In response, Khanna seemed to take offence to the embassy's publishing of the letter. 

"@UAEEmbassyUS chose to publicize their letter to me," the congressman wrote on Twitter on Monday. "So I will now release my response." 

'It would not be appropriate'

In his letter, Khanna said he appreciated the ambassador's invitation, but he could not take up the offer as long as Hasani - the Yemeni journalist arrested five months ago - remained imprisoned. 

"Right now, it would not be appropriate for me to appear on your podcast while a well-known journalist is detained with the support of your government - apparently because of his work building bridges with [the] US and other foreign journalists as a fixer," Khanna wrote. 

The congressman highlighted a Committee to Protect Journalists (CPJ) report released earlier this month, which alleged that the Southern Transitional Council (STC) is unable to release Hasani due to political pressure from the UAE. 

"Given the widespread reporting of the UAE’s involvement in Al-Hasani’s continued detention, I will not be able to join your podcast until he is released," Khanna continued. 

The congressman said he was "gravely concerned" about Hasani's deteriorating health and separation from his family, including his one-month-old daughter. 

"Al-Hasani's prompt release would greatly improve [the] UAE’s reputation in Washington and help strengthen our countries’ important relationship," Khanna said. 

"Upon the release of Al-Hasani, I would welcome the opportunity to join your podcast and publicly thank you for weighing in with the STC to ensure that one of the most well-known journalists covering the conflict in Yemen is no longer behind bars," he continued. 
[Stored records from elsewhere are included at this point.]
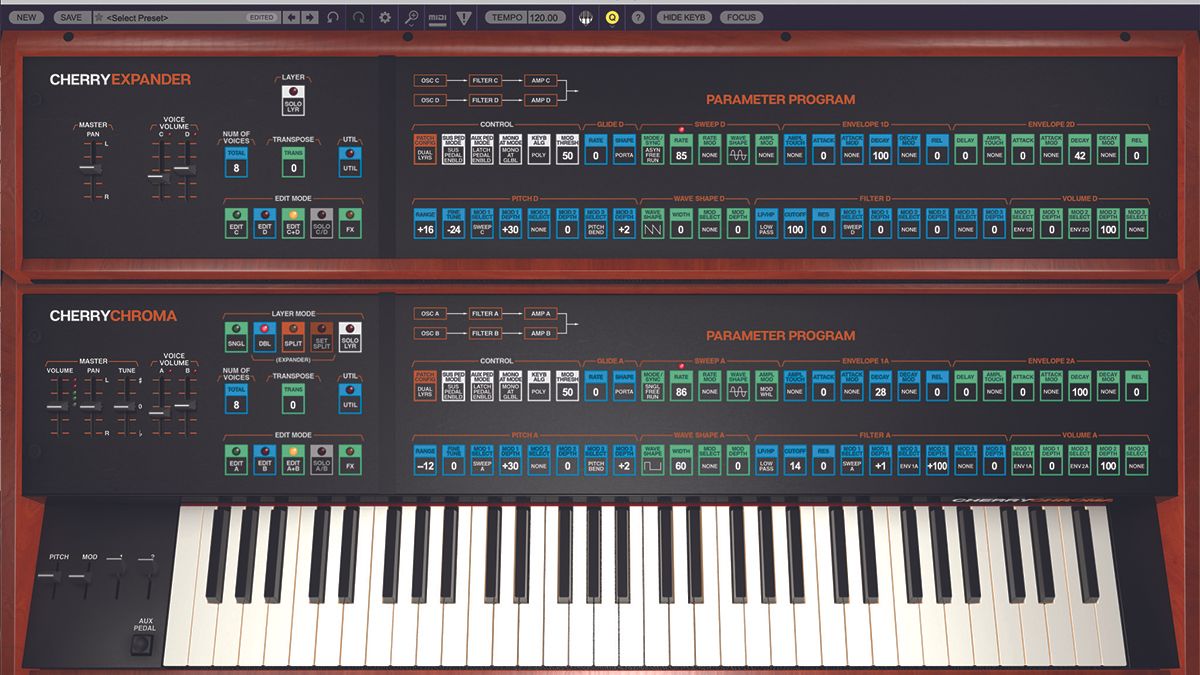The height and width of the screenshot is (675, 1200).
Task: Open the settings gear menu
Action: 384,16
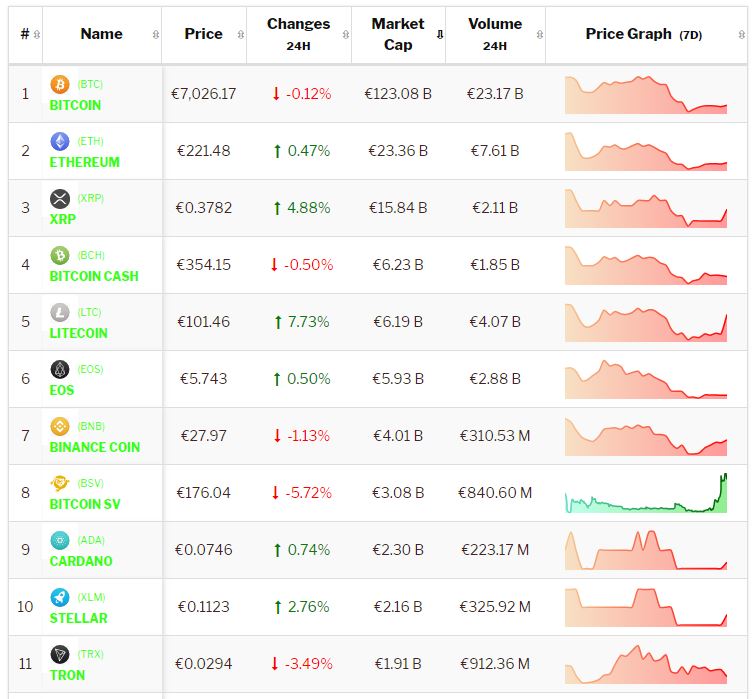Click the EOS coin icon
Screen dimensions: 753x699
tap(59, 369)
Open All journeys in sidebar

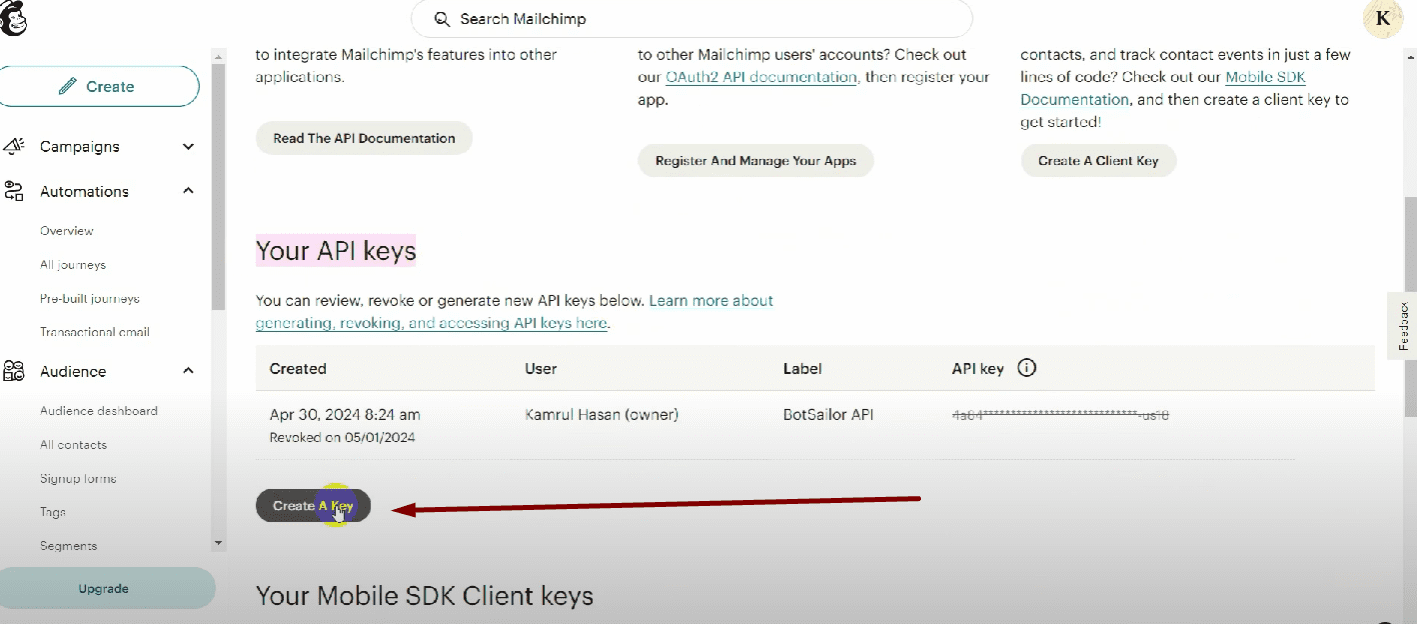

A source familiar with Hasani's condition told CPJ that the journalist has been beaten, suspended from the ceiling and subjected to sleep deprivation during his detention.

Before his arrest, Hasani had covered the war in Yemen as a reporter and fixer with international outlets including the BBC, CNN, and Vice. 

Representative Khanna has led efforts in Congress to end US involvement in the Yemen war and to rescind US support for UAE and Saudi war efforts in the country since 2017.